Dr Adam Barrett
ANC, University of Edinburgh, UK
Shannon Information Capacity of Discrete Synapses
Fri May 15, 2009. 11.00am.
Memory in biological neural systems is believed to be stored in the synaptic weights. Computational models of such memory systems have been constructed in order to investigate, for example, optimal learning rules and storage capacity. Commonly, a synaptic weight in such models is represented by an unbounded, continuous real number. However, in biology, synaptic weights should take values between certain bounds. Furthermore, physiology experiments suggest that synaptic weight changes may occur in steps. In contrast to networks with continuous, unbounded synapses, in networks with bounded synapses, old memories decay automatically as they are overwritten by new ones [Parisi 1986]. Previous signal-to-noise ratio (SNR) analysis of the performance of discrete, bounded synapses has resulted in ambiguous conclusions [Fusi & Abbott 2007]. This is because altering parameters typically results in either 1) a decrease in initial SNR but a slower decay of the SNR (i.e. an increase in memory lifetime), or 2) an increase in initial SNR but a decrease in memory lifetime. In this talk I show a possible way to resolve this ambiguity by analyzing the capacity of bounded, discrete synapses in terms of Shannon information.

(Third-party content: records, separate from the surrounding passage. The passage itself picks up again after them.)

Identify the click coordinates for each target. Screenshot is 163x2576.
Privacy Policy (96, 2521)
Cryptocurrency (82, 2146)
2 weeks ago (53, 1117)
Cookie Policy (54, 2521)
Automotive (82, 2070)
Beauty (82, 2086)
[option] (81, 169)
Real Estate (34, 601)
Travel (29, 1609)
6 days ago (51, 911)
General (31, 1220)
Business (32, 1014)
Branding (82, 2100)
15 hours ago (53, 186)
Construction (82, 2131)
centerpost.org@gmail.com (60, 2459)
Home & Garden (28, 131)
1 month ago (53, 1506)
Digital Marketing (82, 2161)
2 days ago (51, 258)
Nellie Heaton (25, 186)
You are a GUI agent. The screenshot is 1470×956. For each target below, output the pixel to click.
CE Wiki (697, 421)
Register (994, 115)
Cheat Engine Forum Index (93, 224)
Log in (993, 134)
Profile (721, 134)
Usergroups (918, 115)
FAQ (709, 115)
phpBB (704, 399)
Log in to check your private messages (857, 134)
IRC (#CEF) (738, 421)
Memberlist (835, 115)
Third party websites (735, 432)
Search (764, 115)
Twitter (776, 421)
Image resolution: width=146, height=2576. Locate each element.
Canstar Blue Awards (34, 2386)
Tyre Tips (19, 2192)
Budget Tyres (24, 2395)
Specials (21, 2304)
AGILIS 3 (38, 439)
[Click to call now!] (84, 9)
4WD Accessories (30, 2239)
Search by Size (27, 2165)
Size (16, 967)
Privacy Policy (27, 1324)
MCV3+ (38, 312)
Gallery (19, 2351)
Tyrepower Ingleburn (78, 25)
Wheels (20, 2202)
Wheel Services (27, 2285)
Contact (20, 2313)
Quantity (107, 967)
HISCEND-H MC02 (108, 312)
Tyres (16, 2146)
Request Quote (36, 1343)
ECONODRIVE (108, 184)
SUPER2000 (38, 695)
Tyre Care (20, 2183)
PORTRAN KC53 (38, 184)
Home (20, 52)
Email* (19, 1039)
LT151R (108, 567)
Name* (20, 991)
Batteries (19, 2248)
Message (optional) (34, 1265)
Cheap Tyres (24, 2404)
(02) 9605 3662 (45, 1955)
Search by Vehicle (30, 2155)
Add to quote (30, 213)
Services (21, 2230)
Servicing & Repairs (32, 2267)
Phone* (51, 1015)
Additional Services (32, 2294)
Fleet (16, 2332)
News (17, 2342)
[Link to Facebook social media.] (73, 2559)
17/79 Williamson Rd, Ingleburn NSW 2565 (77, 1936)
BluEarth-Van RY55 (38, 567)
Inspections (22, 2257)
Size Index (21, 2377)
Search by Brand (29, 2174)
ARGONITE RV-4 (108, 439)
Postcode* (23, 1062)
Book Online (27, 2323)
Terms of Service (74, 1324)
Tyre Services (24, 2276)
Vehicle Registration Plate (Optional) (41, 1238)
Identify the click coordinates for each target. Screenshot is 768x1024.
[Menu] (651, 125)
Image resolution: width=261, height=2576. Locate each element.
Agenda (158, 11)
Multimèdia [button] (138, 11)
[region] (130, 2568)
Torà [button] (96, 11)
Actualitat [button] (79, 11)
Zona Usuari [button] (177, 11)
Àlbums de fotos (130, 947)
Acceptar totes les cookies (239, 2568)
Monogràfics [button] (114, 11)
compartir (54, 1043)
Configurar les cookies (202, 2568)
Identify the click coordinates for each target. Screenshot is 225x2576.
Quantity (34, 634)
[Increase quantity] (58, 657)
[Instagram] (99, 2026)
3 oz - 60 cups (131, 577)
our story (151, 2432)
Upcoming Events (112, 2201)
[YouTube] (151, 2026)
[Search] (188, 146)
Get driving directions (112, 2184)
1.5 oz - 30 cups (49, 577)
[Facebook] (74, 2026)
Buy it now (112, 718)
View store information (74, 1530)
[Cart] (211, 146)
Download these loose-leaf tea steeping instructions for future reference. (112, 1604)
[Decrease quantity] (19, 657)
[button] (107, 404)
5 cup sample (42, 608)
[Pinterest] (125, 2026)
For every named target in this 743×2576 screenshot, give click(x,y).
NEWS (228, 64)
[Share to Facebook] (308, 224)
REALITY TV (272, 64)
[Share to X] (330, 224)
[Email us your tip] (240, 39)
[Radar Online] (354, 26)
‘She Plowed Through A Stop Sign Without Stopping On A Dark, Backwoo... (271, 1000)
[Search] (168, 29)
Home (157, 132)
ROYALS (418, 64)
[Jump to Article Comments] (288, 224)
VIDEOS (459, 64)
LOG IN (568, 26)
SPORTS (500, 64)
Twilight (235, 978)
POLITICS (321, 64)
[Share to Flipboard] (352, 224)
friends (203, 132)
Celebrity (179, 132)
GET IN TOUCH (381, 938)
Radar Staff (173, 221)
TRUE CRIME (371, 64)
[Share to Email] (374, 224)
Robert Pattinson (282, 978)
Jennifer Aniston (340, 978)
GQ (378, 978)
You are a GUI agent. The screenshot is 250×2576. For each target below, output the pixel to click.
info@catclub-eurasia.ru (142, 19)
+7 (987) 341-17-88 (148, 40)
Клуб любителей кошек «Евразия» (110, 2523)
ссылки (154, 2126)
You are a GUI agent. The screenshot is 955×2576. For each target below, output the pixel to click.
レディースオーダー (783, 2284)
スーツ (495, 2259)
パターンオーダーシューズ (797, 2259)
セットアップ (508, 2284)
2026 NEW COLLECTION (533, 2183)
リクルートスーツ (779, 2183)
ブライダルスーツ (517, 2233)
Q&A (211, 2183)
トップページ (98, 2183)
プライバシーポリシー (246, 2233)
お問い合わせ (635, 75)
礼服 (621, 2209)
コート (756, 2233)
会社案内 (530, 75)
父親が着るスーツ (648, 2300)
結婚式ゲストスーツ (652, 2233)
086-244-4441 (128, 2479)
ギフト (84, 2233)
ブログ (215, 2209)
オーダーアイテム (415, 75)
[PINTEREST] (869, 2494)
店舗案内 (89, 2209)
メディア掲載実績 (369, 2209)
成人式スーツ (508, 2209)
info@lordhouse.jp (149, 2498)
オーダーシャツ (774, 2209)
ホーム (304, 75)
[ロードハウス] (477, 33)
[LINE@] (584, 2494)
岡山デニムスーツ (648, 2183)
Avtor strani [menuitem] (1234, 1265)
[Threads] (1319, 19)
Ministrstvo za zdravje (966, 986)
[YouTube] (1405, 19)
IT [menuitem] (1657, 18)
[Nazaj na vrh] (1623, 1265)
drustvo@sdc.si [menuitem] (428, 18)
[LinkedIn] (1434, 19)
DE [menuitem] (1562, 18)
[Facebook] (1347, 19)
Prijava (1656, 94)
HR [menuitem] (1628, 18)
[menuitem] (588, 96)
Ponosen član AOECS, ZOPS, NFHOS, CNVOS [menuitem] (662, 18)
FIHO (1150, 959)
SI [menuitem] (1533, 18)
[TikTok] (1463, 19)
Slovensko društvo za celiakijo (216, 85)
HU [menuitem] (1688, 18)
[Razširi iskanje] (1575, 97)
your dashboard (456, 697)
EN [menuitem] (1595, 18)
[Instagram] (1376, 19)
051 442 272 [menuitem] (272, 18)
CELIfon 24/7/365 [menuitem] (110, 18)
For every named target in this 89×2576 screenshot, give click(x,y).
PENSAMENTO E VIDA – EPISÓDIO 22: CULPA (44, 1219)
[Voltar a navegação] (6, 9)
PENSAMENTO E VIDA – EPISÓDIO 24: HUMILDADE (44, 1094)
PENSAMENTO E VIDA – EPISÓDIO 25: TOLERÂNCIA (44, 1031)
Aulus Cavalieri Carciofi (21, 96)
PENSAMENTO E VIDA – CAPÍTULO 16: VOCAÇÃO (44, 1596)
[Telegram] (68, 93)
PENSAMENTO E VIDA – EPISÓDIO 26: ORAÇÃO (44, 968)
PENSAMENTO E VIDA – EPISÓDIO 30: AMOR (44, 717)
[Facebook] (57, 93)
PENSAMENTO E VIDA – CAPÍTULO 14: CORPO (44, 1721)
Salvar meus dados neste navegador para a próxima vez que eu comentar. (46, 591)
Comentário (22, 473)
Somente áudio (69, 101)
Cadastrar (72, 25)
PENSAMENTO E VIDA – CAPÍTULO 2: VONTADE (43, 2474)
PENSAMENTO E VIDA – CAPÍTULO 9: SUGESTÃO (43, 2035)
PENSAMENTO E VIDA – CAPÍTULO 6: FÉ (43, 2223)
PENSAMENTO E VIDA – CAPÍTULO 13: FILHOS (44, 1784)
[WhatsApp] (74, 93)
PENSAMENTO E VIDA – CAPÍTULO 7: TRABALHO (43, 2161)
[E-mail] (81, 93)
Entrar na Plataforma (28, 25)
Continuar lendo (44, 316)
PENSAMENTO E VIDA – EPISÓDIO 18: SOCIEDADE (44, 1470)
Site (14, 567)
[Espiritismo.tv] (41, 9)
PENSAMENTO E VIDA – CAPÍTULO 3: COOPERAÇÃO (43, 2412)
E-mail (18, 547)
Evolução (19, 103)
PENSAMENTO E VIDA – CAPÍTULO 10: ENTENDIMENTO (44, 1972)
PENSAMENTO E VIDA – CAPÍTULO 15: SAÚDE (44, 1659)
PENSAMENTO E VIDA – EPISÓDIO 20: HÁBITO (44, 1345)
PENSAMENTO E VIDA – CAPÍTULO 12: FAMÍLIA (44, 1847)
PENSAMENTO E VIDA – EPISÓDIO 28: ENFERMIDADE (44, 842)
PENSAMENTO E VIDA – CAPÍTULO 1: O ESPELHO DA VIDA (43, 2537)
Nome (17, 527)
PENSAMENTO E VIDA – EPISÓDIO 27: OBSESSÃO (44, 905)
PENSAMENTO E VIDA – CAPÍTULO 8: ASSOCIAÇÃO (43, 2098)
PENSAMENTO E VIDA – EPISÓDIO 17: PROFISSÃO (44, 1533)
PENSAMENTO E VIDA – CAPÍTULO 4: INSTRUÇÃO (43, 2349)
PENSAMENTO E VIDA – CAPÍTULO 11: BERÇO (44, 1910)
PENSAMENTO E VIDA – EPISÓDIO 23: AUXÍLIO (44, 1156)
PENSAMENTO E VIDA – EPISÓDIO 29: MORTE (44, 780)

I show how to use this framework to find optimal learning rules. I model a single neuron, and investigate how information capacity depends on the number of synapses and the number of synaptic states, both for dense and sparse coding. Below a certain critical number of synapses per neuron (comparable to numbers found in biology), we find that storage grows linearly with the number of synapses, while for more synapses the capacity grows only as the square root of the number of synapses.